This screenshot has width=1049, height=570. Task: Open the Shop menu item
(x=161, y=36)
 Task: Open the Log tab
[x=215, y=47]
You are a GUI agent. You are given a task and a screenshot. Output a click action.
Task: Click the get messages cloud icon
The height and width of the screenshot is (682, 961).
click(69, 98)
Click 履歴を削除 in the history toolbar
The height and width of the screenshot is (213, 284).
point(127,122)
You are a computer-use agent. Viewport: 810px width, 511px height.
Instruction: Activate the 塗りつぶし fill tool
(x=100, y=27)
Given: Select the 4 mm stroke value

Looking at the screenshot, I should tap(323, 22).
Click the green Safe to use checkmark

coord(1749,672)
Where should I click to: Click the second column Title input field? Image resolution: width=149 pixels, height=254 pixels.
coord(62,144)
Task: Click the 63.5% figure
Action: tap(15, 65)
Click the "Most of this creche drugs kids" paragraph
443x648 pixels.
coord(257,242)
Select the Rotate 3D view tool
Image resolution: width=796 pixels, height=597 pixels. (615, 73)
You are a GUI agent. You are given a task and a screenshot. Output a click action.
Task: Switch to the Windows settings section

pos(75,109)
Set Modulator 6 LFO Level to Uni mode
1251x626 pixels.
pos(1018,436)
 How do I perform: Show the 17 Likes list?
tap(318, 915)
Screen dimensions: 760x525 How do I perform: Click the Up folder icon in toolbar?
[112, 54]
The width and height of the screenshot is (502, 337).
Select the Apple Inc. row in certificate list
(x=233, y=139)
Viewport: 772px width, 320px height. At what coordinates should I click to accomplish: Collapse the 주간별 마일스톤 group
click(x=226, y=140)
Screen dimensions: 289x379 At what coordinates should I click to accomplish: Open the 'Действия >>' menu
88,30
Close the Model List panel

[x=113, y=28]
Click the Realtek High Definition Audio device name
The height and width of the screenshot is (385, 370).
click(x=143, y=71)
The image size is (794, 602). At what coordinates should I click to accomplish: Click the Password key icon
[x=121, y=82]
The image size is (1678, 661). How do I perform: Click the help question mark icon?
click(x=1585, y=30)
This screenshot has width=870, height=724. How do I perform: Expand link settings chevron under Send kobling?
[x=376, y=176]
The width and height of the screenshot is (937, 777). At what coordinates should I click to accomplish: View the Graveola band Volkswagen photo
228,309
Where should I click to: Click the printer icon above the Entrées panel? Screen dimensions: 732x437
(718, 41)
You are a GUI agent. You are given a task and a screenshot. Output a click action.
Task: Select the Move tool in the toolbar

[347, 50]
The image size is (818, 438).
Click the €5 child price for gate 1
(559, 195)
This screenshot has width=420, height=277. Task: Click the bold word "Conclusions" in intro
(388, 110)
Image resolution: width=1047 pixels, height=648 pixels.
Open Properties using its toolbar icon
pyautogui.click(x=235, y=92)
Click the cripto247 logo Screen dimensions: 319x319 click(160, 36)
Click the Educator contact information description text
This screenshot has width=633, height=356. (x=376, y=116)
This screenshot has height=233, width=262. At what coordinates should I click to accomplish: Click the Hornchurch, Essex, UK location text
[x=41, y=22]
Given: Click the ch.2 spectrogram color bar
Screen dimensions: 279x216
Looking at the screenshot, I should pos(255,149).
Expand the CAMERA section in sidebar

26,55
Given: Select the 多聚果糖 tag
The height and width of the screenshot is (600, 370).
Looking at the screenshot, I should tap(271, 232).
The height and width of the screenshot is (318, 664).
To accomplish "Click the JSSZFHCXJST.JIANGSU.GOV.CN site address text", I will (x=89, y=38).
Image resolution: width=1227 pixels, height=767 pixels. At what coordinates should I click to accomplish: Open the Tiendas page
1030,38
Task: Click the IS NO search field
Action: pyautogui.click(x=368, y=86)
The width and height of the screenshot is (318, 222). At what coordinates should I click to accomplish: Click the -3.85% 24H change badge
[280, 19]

++++++++++++++++++++

**What is required**
Reproduce all of the entries word for word.

**Written reply**
This screenshot has width=1049, height=570. Task: Open the Shop menu item
(x=161, y=36)
 Task: Open the Log tab
[x=215, y=47]
You are a GUI agent. You are given a task and a screenshot. Output a click action.
Task: Click the get messages cloud icon
The height and width of the screenshot is (682, 961).
click(69, 98)
Click 履歴を削除 in the history toolbar
The height and width of the screenshot is (213, 284).
point(127,122)
You are a computer-use agent. Viewport: 810px width, 511px height.
Instruction: Activate the 塗りつぶし fill tool
(x=100, y=27)
Given: Select the 4 mm stroke value

Looking at the screenshot, I should tap(323, 22).
Click the green Safe to use checkmark

coord(1749,672)
Where should I click to: Click the second column Title input field? Image resolution: width=149 pixels, height=254 pixels.
coord(62,144)
Task: Click the 63.5% figure
Action: tap(15, 65)
Click the "Most of this creche drugs kids" paragraph
443x648 pixels.
coord(257,242)
Select the Rotate 3D view tool
Image resolution: width=796 pixels, height=597 pixels. (615, 73)
You are a GUI agent. You are given a task and a screenshot. Output a click action.
Task: Switch to the Windows settings section

pos(75,109)
Set Modulator 6 LFO Level to Uni mode
1251x626 pixels.
pos(1018,436)
 How do I perform: Show the 17 Likes list?
tap(318, 915)
Screen dimensions: 760x525 How do I perform: Click the Up folder icon in toolbar?
[112, 54]
The width and height of the screenshot is (502, 337).
Select the Apple Inc. row in certificate list
(x=233, y=139)
Viewport: 772px width, 320px height. At what coordinates should I click to accomplish: Collapse the 주간별 마일스톤 group
click(x=226, y=140)
Screen dimensions: 289x379 At what coordinates should I click to accomplish: Open the 'Действия >>' menu
88,30
Close the Model List panel

[x=113, y=28]
Click the Realtek High Definition Audio device name
The height and width of the screenshot is (385, 370).
click(x=143, y=71)
The image size is (794, 602). At what coordinates should I click to accomplish: Click the Password key icon
[x=121, y=82]
The image size is (1678, 661). How do I perform: Click the help question mark icon?
click(x=1585, y=30)
This screenshot has width=870, height=724. How do I perform: Expand link settings chevron under Send kobling?
[x=376, y=176]
The width and height of the screenshot is (937, 777). At what coordinates should I click to accomplish: View the Graveola band Volkswagen photo
228,309
Where should I click to: Click the printer icon above the Entrées panel? Screen dimensions: 732x437
(718, 41)
You are a GUI agent. You are given a task and a screenshot. Output a click action.
Task: Select the Move tool in the toolbar

[347, 50]
The image size is (818, 438).
Click the €5 child price for gate 1
(559, 195)
This screenshot has width=420, height=277. Task: Click the bold word "Conclusions" in intro
(388, 110)
Image resolution: width=1047 pixels, height=648 pixels.
Open Properties using its toolbar icon
pyautogui.click(x=235, y=92)
Click the cripto247 logo Screen dimensions: 319x319 click(160, 36)
Click the Educator contact information description text
This screenshot has width=633, height=356. (x=376, y=116)
This screenshot has height=233, width=262. At what coordinates should I click to accomplish: Click the Hornchurch, Essex, UK location text
[x=41, y=22]
Given: Click the ch.2 spectrogram color bar
Screen dimensions: 279x216
Looking at the screenshot, I should pos(255,149).
Expand the CAMERA section in sidebar

26,55
Given: Select the 多聚果糖 tag
The height and width of the screenshot is (600, 370).
Looking at the screenshot, I should tap(271, 232).
The height and width of the screenshot is (318, 664).
To accomplish "Click the JSSZFHCXJST.JIANGSU.GOV.CN site address text", I will (x=89, y=38).
Image resolution: width=1227 pixels, height=767 pixels. At what coordinates should I click to accomplish: Open the Tiendas page
1030,38
Task: Click the IS NO search field
Action: pyautogui.click(x=368, y=86)
The width and height of the screenshot is (318, 222). At what coordinates should I click to accomplish: Click the -3.85% 24H change badge
[280, 19]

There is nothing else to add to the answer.